Breakdown numbers always increase during periods of wet weather, as the damp causes problems with engines and electrical systems, particularly in older vehicles. If you must drive, there are a handful of steps you can take to reduce your chances of an accident or breakdown dramatically.
Many rain-related breakdowns are easily avoidable as they are often caused by people driving through deep standing water. While cars have improved significantly in technical terms in recent years they are still not waterproof and will break down if they are driven through deep water. This can lead to catastrophic engine failure which will be extremely expensive to put right.
A catastrophic flood-related engine damage incident is typically caused by water being sucked into the engine which causes the engine to lock up and can in turn damage important engine components including piston connecting rods and valves.
This inevitably means a new engine will have to be fitted, but what people generally don’t understand is that it is the owner who is likely to have foot the expensive garage bill unless they can demonstrate to their insurer – like any accident – that it was not their actions that caused the damage.
Before setting off:
- Consider whether your journey is essential. If not, can it be delayed until after the rain has subsided?

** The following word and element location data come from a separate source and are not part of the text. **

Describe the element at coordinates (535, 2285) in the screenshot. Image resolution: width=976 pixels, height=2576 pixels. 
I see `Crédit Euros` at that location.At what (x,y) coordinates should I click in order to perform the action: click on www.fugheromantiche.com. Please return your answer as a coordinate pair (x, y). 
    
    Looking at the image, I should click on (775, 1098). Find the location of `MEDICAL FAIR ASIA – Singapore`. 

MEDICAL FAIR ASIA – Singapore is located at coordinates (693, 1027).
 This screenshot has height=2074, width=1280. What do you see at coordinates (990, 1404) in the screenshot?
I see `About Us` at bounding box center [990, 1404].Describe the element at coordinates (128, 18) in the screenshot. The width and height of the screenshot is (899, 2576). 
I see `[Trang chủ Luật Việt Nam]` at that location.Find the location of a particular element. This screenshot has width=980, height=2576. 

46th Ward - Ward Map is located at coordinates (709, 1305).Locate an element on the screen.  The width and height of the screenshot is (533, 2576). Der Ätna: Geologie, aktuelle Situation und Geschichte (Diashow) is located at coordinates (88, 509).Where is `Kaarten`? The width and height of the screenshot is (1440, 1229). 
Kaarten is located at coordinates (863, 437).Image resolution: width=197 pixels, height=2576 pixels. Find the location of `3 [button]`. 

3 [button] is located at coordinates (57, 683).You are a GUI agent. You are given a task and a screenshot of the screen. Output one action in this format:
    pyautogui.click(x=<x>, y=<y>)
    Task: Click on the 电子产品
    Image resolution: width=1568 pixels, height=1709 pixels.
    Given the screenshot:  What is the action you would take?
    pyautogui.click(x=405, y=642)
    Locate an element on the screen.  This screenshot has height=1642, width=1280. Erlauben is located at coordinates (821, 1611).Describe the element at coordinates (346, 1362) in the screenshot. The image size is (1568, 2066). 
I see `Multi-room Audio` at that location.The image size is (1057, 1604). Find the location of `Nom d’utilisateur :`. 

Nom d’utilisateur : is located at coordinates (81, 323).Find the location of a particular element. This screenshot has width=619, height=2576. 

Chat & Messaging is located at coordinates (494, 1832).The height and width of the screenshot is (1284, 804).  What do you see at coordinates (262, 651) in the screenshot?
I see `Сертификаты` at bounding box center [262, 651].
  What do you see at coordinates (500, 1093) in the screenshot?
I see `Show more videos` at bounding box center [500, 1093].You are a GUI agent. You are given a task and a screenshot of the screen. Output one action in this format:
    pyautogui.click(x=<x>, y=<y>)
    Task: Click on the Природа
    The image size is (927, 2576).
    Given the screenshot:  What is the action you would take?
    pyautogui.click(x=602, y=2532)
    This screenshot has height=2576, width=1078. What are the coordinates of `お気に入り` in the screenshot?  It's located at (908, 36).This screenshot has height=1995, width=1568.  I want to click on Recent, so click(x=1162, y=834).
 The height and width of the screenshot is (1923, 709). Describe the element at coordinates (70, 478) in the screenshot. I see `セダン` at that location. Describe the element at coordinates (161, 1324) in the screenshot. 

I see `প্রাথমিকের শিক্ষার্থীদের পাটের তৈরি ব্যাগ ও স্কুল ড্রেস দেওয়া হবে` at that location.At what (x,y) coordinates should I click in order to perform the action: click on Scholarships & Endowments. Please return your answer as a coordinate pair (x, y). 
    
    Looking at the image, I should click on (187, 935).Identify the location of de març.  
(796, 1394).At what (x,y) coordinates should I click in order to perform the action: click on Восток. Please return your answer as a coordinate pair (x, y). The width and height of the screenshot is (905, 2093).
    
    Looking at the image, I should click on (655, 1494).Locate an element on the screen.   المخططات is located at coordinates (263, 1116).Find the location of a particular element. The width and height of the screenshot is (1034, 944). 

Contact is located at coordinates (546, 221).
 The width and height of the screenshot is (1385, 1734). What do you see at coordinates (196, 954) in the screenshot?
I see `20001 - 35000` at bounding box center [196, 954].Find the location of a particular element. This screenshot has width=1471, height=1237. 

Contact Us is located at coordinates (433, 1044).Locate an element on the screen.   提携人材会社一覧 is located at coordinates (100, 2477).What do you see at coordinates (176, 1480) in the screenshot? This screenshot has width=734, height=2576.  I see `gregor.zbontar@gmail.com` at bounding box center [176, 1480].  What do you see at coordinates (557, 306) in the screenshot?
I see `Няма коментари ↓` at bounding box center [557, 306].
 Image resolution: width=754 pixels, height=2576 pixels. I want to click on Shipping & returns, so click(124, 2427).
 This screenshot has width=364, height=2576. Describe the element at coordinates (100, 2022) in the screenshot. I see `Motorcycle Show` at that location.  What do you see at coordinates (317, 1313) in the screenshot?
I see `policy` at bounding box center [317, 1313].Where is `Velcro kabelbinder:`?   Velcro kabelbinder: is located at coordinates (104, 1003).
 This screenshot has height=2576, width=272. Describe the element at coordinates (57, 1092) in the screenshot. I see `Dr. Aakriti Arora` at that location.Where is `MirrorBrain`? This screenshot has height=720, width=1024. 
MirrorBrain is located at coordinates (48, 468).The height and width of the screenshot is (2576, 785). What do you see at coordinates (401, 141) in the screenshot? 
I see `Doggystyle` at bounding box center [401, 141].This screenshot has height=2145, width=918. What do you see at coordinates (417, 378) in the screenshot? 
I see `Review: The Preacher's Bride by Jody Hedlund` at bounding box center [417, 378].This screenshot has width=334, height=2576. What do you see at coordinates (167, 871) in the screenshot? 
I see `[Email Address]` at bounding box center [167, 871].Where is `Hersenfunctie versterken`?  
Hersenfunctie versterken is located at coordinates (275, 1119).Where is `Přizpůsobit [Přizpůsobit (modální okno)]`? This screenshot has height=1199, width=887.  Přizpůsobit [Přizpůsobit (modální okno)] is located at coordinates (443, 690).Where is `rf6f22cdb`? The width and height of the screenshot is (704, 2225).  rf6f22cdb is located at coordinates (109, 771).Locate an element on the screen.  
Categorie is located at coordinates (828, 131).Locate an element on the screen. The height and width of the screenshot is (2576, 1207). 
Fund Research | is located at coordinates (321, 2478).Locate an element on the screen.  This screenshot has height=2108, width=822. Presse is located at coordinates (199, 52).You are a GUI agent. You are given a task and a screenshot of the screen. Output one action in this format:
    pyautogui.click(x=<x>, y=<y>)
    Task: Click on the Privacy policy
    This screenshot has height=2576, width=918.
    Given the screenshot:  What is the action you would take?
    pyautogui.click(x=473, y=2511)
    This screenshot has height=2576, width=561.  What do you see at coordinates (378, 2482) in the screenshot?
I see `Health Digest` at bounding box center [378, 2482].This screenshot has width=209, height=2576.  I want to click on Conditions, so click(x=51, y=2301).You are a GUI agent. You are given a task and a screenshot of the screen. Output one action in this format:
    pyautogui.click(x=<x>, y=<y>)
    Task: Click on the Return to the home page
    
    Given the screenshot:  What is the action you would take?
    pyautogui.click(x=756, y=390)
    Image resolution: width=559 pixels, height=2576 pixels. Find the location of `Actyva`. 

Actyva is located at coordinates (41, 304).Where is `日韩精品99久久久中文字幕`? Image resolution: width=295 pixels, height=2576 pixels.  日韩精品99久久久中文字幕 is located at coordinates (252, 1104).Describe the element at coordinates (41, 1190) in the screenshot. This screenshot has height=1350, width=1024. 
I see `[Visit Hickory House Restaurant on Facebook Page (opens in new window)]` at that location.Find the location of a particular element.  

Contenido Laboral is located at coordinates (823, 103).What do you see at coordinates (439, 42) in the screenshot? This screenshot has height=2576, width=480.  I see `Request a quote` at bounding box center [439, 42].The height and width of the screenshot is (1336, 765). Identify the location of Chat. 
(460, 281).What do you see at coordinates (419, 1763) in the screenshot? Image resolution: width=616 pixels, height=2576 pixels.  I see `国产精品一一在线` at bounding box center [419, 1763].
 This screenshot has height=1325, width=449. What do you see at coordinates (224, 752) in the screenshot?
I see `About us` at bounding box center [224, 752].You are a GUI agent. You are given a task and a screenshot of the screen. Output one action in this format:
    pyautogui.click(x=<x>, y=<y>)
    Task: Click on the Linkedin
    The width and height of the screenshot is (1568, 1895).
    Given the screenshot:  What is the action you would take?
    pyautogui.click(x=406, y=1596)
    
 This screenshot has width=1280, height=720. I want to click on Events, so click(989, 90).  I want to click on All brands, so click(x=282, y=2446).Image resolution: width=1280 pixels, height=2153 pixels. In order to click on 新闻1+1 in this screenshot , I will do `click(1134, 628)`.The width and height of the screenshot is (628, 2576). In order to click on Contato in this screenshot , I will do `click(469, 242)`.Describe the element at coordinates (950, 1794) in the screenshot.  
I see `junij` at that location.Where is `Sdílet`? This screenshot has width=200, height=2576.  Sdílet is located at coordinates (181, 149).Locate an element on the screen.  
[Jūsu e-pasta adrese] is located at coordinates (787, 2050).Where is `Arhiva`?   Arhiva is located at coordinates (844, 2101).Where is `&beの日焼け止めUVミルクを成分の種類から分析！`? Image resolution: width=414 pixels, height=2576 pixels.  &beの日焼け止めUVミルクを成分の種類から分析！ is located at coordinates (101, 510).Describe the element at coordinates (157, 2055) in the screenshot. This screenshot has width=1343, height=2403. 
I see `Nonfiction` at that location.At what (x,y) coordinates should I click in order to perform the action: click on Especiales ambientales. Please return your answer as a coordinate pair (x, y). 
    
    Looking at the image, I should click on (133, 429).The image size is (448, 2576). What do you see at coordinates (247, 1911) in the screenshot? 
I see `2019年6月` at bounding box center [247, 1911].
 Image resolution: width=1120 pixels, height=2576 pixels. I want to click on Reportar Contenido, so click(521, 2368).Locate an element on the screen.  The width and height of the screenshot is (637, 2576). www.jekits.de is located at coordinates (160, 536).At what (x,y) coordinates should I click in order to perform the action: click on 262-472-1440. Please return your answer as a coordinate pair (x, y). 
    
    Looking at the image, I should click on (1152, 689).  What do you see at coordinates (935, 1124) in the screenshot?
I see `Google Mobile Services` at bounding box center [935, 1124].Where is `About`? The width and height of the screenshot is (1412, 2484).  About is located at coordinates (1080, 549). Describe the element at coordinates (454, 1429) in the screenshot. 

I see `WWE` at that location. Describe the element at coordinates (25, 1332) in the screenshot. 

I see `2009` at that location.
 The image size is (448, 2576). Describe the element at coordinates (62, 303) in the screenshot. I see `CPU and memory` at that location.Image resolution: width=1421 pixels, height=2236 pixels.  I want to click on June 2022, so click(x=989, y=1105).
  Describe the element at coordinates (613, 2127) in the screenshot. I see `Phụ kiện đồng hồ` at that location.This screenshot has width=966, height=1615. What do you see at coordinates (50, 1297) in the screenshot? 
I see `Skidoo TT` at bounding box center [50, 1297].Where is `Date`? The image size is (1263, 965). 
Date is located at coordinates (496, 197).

- Plan your journey in advance, taking care to avoid areas which are prone to flooding, and factoring in extra time to allow for slower speeds and potential congestion
- Let relatives and friends know your intended route and expected time of arrival and where possible, travel with others
- Check that your windscreen wiper blades are fully functional. If both front and back blades are not up to scratch, get them replaced
- Make sure you fill up. Using your lights and heaters and being caught in traffic use more fuel than driving in normal conditions
- Carry a mobile phone in case you encounter any difficulties during your journey
On the road:
- Use dipped headlights so that other drivers can see you more easily
- Don’t use rear fog lights. They can mask your brake lights and dazzle drivers behind you
- Reduce your speed and leave more space between you and the vehicle in front to account for greater stopping distances – remember the two-second rule
- Look out for large or fast-moving vehicles creating spray which reduces visibility
- Listen out for local news bulletins to keep up-to-date with road closures, flooding and forecasts
- If you break down in torrential rain keep the bonnet closed while waiting for help to arrive, to avoid the electrical system getting soaked
- Driving too fast through standing water could lead to tyres losing contact with the road. If your steering suddenly feels light you could be aquaplaning. To regain grip, ease off the accelerator, do not brake and allow your speed to reduce until you gain full control of the steering again
- Driving fast through deep water can cause serious and expensive damage
- Be considerate to other road users and try not to spray pedestrians and cyclists as you drive through water
Driving In Flooded Areas
The following tips should always be followed for driving in flooded conditions:
- Do not attempt to drive through water if you are unsure of the depth – the edge of the kerb is a good indicator
- If you do go through water, drive on the highest section of the road
- Drive steadily and slowly so as not to create a bow wave in front of the vehicle and allow oncoming traffic to pass first - make sure you have a clear route ahead so you do not have to stop in standing water
- Driving at speed may be dangerous to other vehicles or pedestrians and could cause loss of control
- Drive a safe distance from the vehicle in front
- Never attempt to drive through fast flowing water – you could easily get swept away
- Test your brakes after leaving flood water
- If your engine cuts out after driving through deep water, do not attempt to restart as engine damage may occur – instead call for assistance and have the vehicle professionally examined.